Over its more than 20-year history, the Spirit of Fire debut film festival has discovered and supported dozens of aspiring filmmakers. We remember some of those who brought their first works to Ugra.
Rustam Mosafir
The future director of the fantasy "Skif" and the TV series "The King and the Fool" brought his full-length debut "Runaways" to the "Spirit of Fire" in 2014. This is the story of a revolutionary who escaped from hard labor, who escapes from pursuit through the taiga wilds, and the mute wife of a gold miner helps him. Horse chases, rafting on a mountain river, stunning landscapes and legends of the indigenous peoples of Altai - based on Gleb Pakulov’s book “The Witch’s Key,” the film turned out to be an excellent Russian example of the Western genre and immediately demonstrated its author’s interest in unusual worlds, bright characters and, of course, music .
Paolo Sorrentino
The director, who became a symbol of the renaissance of Italian cinema, brought his debut film “The Extra Man” to Ugra in 2003, to the very first film festival. Naples, 1980s, the heroes of the film - an eccentric singer and a football coach - are very different people in temperament, but they are united by desperate attempts to find themselves. One of the roles is played by Tony Servillo, whom Sorrentino invited to “Amazing”, “The Great Beauty”, “Loro” and “The Hand of God”.
Alexey Fedorchenko
Despite the fact that Yuri Gagarin is considered to be the first cosmonaut, the director of the film “First on the Moon” claims that attempts to conquer space began much earlier. Back in 1938, a Soviet cosmonaut took a step on the lunar surface.
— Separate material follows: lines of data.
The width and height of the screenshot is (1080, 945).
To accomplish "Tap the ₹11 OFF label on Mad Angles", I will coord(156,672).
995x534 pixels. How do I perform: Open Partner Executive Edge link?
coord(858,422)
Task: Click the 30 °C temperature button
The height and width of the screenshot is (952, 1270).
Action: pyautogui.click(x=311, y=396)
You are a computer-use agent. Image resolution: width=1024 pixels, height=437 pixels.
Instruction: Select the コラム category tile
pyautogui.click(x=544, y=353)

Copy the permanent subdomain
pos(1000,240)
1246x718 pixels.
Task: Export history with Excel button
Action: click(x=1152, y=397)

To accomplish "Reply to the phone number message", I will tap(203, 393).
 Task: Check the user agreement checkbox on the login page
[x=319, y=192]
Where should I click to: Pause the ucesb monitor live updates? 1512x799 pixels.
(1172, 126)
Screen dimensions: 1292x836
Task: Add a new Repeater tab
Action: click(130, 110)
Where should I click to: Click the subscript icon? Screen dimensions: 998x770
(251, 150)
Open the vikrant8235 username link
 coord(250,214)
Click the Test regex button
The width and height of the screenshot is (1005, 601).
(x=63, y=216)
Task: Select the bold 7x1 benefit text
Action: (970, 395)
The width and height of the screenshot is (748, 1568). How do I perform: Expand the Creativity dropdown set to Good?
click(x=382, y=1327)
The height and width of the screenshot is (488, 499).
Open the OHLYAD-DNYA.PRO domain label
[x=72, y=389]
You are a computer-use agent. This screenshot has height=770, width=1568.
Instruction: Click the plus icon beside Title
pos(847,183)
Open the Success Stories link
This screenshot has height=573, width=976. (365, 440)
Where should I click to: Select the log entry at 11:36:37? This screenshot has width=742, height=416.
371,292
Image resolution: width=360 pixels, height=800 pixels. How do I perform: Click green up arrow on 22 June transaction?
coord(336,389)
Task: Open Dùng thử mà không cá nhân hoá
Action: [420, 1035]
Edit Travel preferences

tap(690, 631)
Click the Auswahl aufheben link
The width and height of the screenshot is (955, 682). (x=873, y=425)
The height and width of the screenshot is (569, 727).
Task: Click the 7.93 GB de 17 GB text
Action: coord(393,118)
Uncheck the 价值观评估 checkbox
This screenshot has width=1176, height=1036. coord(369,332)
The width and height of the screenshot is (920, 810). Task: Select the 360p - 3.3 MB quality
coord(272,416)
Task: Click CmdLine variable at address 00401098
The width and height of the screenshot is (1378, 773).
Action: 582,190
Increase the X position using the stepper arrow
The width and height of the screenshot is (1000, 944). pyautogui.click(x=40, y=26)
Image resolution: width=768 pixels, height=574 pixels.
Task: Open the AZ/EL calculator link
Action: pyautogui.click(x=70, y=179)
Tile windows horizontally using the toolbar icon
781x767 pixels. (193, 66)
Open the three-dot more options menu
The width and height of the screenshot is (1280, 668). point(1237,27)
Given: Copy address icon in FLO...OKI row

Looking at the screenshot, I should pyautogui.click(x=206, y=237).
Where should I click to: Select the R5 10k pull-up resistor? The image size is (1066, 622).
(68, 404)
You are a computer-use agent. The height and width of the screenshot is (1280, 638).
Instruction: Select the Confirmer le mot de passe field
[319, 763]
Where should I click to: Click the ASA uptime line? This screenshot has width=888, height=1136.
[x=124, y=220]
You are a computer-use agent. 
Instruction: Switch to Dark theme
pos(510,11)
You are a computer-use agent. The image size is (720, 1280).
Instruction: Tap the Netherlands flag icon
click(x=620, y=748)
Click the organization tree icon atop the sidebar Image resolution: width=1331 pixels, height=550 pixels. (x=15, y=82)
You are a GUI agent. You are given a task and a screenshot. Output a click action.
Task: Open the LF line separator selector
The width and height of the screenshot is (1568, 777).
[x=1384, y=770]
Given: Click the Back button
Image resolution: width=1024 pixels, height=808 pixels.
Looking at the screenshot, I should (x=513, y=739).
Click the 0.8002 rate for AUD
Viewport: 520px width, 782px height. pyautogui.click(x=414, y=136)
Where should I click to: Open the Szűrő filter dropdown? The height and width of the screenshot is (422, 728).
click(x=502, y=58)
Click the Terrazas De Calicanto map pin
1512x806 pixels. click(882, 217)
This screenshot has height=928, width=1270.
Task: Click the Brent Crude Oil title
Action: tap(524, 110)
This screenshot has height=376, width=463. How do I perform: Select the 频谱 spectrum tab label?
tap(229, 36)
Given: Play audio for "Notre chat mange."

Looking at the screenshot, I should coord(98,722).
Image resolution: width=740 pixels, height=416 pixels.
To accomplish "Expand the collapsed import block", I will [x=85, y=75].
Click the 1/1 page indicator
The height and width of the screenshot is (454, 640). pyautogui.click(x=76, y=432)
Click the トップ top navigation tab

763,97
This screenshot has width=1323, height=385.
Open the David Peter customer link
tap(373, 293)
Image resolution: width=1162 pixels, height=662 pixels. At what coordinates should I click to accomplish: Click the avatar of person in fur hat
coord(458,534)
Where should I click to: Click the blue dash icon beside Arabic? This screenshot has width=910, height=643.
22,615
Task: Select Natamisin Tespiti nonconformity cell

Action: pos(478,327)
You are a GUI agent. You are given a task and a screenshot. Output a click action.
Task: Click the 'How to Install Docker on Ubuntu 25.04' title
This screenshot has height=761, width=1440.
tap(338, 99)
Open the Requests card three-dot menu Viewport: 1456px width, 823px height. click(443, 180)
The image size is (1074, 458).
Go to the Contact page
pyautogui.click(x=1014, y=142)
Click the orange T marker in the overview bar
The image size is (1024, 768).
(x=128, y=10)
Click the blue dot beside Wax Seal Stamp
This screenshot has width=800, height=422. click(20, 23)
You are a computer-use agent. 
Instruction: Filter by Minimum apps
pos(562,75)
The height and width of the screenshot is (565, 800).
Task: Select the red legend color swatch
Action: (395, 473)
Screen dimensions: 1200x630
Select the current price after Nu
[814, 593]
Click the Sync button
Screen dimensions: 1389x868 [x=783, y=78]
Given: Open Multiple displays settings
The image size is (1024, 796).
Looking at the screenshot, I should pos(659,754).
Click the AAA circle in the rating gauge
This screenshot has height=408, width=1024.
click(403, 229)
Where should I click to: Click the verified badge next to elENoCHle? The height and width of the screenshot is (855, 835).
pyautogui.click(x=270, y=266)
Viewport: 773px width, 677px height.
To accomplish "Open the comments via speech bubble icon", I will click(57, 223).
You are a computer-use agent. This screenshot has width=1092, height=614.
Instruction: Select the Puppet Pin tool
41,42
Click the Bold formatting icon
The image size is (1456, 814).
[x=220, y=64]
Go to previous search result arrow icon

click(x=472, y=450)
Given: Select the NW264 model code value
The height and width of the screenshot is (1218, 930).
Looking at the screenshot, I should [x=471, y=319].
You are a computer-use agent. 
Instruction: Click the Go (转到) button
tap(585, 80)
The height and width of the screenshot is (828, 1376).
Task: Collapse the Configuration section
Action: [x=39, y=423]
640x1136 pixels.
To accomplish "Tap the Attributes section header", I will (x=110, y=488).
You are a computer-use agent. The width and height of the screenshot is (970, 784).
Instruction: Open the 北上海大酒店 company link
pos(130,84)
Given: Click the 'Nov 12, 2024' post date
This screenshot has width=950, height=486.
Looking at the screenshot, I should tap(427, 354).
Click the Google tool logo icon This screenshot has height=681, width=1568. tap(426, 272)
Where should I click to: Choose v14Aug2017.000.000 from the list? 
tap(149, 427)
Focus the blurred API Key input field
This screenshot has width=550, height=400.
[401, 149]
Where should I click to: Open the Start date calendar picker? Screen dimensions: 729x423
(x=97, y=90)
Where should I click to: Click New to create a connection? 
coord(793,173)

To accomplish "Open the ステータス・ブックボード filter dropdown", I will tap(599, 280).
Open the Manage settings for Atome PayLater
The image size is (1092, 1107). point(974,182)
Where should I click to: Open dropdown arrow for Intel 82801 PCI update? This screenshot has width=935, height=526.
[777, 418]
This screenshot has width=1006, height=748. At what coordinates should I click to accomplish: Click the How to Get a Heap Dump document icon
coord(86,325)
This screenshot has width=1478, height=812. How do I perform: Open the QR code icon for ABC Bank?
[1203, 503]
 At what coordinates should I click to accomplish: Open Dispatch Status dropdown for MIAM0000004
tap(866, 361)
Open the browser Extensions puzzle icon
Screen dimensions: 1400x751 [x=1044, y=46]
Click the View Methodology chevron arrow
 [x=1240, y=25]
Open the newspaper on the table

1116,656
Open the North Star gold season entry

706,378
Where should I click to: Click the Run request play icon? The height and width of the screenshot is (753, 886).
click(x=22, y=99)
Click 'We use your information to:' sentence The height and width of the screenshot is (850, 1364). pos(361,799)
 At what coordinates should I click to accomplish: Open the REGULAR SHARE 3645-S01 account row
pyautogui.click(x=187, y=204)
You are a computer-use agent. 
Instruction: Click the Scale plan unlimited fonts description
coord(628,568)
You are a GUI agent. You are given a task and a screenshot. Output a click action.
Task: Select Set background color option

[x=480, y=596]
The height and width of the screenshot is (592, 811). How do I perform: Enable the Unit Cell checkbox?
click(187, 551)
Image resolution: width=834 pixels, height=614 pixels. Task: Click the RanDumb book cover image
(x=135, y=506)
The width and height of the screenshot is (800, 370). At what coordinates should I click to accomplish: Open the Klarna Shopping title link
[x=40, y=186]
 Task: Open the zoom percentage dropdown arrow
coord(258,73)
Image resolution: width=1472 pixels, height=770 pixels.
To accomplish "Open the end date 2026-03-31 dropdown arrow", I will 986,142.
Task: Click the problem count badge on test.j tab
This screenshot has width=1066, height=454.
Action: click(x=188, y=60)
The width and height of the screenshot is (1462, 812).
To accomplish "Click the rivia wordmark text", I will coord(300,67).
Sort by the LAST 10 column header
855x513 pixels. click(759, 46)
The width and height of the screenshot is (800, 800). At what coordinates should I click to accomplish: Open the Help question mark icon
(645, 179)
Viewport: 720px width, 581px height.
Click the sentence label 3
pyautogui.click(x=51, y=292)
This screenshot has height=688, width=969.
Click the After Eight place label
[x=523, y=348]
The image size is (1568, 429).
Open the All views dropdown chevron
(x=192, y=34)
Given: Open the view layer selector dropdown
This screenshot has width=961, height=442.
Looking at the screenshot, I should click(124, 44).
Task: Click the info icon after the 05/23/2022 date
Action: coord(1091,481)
But since contact with him was immediately lost, the authorities decided to destroy all evidence of the failed mission. A mix of supposedly chronicles and supposedly real interviews with contemporaries of the era - Fedorchenko’s mockumentary was made so talentedly and slyly that even employees of the Russian Space Agency bought it - they called the author to ask where he got such unique footage.
Peter Zelenka
Festival viewers definitely remember his film “Chronicles of Ordinary Madness,” which was triumphantly shown at the Moscow International Film Festival in 2005. Three years earlier, the Czech brought to Khanty-Mansiysk his other film, “The Year of the Devil,” a pseudo-documentary sketch about the life of two musicians, with whom all sorts of absurdities happen every now and then: one will thunder in rehab, the other will lose the power of speech.
Andrew Kravchuk
The drama “The Italian” was the second full-length film by the future director of “Admiral” and “Viking,” but the first to be shot alone. The thrilling story of an orphanage child adopted by an Italian family, but looking for his mother, received the Audience Award and the Prize for Best Actor to Kolya Spiridonov. This year Andrey Kravchuk is again a guest of the festival; he will perform a master class in the educational program.